While there are many important issues for candidates to address during this campaign season, the bottom line is that our country is facing an economic and readiness disaster if the cuts kick in Jan. 2.
It should shock no one that the organization where I lead, The American Legion, strongly opposes any defense cuts. But did you know that even without sequestration, the U.S. military is already being cut by $487 billion over the next decade? Sequestration would bring the total to well over $1 trillion.
Defense Secretary Leon Panetta has called the prospect, which will occur if Congress and the president can't find other ways to reduce the deficit, "a crazy doomsday scenario."
The nation's top soldier Joint Chiefs of Staff Chairman Gen. Martin Dempsey, was more specific. "The two things that are alarming to us is one, the magnitude, second, the mechanism," he told Congress last winter when the likelihood of this disaster seemed far more remote.
"It's coming out of three places and that's it," Dempsey said of the looming cuts. "It's coming out of equipment and modernization, that's one.
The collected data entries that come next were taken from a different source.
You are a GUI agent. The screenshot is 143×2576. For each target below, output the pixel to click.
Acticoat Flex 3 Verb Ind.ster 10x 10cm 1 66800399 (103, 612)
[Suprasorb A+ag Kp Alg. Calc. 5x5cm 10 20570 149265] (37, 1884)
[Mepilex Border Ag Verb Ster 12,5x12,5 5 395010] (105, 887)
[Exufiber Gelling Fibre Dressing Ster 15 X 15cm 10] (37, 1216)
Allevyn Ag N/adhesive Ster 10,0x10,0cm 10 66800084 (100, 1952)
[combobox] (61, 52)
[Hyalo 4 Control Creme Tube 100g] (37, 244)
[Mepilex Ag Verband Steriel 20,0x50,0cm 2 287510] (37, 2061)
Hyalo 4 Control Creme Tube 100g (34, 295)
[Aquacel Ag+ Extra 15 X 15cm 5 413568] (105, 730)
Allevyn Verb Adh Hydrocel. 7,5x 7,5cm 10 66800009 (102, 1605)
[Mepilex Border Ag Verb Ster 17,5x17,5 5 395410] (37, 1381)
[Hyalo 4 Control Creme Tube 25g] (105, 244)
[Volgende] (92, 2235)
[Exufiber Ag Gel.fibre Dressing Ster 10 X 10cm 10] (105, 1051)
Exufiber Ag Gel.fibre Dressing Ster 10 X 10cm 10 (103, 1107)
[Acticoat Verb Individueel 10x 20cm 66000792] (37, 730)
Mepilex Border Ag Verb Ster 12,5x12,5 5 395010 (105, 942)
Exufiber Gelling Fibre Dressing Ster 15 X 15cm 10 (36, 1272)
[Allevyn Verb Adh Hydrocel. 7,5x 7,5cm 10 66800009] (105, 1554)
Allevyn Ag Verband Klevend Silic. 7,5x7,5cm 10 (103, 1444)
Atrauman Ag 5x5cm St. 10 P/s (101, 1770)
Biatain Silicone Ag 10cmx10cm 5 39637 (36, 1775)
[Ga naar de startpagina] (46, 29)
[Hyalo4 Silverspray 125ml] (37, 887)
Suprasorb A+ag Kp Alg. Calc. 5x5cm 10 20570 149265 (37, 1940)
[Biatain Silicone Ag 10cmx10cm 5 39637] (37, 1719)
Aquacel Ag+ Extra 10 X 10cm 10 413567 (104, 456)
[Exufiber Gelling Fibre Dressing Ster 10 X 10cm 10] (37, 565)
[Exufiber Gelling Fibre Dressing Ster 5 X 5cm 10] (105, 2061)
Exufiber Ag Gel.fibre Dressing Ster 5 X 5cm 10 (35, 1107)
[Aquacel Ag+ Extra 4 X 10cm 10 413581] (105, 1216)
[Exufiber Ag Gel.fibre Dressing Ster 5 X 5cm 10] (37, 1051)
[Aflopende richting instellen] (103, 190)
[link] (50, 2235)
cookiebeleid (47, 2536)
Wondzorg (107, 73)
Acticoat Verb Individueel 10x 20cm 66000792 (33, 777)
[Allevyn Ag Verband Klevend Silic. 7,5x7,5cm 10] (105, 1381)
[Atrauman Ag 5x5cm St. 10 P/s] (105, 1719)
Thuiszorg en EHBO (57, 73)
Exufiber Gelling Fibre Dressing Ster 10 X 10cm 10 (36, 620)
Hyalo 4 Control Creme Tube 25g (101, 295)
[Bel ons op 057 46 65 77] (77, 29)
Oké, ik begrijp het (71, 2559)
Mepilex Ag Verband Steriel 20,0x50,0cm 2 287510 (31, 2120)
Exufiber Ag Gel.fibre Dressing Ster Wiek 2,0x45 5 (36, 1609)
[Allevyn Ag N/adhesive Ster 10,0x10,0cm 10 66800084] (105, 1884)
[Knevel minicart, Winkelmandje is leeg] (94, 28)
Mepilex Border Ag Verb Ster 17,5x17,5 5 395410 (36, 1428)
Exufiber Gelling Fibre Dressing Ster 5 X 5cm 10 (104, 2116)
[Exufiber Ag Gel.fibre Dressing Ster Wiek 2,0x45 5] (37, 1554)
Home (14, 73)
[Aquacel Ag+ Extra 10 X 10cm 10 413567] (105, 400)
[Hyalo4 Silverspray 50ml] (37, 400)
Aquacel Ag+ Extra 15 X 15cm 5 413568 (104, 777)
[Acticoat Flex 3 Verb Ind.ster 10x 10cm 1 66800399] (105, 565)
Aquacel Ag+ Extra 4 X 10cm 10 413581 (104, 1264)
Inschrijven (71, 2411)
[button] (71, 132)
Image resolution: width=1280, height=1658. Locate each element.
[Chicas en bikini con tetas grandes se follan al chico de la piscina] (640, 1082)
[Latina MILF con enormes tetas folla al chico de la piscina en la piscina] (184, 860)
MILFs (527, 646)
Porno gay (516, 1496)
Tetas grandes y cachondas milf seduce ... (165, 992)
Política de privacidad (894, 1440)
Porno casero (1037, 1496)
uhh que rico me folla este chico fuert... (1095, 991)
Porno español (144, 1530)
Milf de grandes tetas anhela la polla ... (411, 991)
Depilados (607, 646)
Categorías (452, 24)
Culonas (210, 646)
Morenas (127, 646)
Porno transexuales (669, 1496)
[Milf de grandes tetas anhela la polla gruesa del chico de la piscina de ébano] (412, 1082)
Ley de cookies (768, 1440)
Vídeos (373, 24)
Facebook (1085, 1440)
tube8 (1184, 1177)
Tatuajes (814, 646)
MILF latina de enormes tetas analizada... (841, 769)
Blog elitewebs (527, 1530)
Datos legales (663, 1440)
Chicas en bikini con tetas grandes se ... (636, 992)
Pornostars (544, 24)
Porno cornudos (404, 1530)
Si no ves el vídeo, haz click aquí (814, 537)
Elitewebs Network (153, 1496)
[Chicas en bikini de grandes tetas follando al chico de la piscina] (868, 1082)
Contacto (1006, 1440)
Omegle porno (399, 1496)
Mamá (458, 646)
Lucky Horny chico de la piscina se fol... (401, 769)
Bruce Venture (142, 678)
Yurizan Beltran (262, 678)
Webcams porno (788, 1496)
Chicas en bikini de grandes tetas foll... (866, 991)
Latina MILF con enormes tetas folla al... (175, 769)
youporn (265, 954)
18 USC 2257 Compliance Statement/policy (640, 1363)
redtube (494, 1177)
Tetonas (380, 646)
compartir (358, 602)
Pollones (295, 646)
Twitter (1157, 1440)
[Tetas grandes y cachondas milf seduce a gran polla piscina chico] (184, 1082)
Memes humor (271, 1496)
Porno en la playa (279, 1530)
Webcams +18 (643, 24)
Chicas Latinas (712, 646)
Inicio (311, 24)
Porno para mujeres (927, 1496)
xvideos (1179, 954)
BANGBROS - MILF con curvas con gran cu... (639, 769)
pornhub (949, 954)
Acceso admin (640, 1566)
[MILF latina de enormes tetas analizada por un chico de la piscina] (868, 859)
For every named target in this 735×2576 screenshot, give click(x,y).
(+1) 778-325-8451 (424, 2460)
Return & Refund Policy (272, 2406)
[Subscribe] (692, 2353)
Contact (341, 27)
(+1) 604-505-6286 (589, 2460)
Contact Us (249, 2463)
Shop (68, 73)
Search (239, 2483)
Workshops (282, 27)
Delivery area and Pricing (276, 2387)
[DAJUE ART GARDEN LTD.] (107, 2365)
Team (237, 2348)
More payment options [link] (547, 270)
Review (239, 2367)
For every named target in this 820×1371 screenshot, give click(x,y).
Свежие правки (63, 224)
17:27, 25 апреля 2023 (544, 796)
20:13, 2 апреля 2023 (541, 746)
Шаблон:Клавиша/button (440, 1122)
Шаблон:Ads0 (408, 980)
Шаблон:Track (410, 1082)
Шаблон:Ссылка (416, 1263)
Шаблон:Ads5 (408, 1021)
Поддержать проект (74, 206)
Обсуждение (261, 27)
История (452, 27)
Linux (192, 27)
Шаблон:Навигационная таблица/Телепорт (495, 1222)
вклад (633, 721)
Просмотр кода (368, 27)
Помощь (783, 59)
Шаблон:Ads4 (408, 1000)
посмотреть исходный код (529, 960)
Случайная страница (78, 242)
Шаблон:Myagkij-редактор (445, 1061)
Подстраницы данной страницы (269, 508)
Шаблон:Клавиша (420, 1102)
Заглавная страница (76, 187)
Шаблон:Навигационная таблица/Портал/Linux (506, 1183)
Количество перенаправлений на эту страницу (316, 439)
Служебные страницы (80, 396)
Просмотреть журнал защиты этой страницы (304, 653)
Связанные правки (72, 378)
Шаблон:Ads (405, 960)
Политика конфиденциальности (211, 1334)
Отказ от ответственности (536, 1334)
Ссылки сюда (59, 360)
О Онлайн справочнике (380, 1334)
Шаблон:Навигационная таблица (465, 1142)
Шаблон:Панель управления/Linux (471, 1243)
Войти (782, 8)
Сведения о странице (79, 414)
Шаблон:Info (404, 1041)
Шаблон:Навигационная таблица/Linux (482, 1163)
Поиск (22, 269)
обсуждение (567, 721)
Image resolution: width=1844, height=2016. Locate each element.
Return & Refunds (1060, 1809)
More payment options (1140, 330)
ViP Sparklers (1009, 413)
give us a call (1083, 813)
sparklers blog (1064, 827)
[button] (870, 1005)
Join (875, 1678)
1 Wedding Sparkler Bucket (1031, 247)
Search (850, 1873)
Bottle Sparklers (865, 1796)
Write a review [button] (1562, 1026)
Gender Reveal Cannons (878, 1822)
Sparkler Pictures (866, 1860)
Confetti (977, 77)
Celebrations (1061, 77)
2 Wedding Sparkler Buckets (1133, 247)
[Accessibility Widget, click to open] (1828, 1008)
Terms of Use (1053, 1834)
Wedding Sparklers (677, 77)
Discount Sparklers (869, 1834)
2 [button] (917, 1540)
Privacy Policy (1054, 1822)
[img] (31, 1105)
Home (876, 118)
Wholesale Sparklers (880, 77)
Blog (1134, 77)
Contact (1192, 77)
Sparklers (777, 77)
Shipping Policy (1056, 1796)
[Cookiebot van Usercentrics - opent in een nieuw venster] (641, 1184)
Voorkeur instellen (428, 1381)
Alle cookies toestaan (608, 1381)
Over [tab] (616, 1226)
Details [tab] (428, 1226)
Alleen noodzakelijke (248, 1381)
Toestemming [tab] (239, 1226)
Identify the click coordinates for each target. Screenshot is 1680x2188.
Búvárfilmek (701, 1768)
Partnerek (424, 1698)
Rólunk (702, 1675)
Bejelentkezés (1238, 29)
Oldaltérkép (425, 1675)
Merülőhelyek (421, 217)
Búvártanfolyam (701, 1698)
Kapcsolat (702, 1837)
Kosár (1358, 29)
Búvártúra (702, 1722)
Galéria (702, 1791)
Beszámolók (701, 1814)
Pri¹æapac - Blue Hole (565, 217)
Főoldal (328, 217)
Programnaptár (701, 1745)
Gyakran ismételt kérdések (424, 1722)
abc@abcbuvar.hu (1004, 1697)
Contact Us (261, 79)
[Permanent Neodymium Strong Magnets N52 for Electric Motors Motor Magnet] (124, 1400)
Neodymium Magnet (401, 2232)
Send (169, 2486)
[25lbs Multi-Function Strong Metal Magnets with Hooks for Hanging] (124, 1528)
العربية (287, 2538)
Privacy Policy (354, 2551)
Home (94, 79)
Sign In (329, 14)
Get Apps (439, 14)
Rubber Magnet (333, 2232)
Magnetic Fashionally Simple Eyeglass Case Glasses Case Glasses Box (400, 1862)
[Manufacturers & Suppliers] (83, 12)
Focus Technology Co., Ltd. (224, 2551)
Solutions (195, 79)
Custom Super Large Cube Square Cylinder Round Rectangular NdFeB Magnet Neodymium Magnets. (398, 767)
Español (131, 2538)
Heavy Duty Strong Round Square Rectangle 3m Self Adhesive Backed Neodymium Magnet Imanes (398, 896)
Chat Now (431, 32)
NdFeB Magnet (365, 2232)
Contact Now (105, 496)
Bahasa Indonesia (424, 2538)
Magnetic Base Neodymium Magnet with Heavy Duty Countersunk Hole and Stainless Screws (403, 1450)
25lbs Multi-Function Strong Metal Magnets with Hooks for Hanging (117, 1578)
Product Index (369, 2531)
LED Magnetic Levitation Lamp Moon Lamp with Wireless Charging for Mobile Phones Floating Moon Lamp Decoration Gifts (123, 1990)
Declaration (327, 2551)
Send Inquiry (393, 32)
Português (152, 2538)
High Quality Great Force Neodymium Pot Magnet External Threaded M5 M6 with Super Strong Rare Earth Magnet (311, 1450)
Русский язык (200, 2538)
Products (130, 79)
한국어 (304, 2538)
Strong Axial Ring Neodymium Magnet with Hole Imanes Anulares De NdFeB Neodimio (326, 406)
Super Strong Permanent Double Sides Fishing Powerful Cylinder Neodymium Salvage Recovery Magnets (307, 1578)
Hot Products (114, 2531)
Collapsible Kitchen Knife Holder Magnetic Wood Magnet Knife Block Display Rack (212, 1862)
It's coming out of maintenance and it's coming out of training. And then, we've hollowed out the force."
Now if pundits and polls are to be believed, a "hollowed military force" is not the top issue driving voters this year. It's the economy. Again, sequestration has a disastrous effect.
So much so that a George Mason University analysis estimates that the trickle-down effect of sequestration would cause the loss of 2.1 million jobs nationwide and add 1.5 percentage points to the current unemployment rate.
Even worse, would be the likelihood that our heroes - the men and women who serve in the Armed Forces of the United States - would be more vulnerable because of fewer resources and training opportunities.
"Sequestration would severely impact our ability to maintain the same level of readiness," Lieutenant Colonel Matt Morgan, a spokesman for U.S. Marine Corps Forces Command recently told Reuters News Service.
"If we have fewer platoons, then we have less capacity to respond and commanders would have to look at where they would accept risks."
And the risk caused by military drawdowns can cost American lives, as we have seen during the failed Iranian hostage rescue attempt of 1980 and Task Force Smith during the Korean War. More recently, we have seen deadly violence inflicted against Americans in Libya and other dangerous areas of the world. Yet, defense spending, as a percentage of total federal expenditures, is approaching historic lows not seen since before World War II. Moreover, the U.S. military has been at war for 11 years, causing equipment shortages and the extension of existing equipment to well beyond its useful life span.
While there is plenty of blame to go around as to who caused the current deficit crisis, it is certain that it is not the soldier or the veteran that created this mess. And it should not be our men and women in uniform who must pay the price.
On Oct. 1, Defense Secretary Panetta spoke to a group of military and veterans organizations that included The American Legion. "We must be able to deal with every threat out there," he told us. We couldn't agree more. And that threat includes budgetary shenanigans that can seriously jeopardize our national security.
We call on all Americans to put our elected leaders on notice: Fix it now.
James E. Koutz of Boonville, Ind., is national commander of The American Legion, legion.org, the nation's largest organization of wartime veterans with 2.4 million members.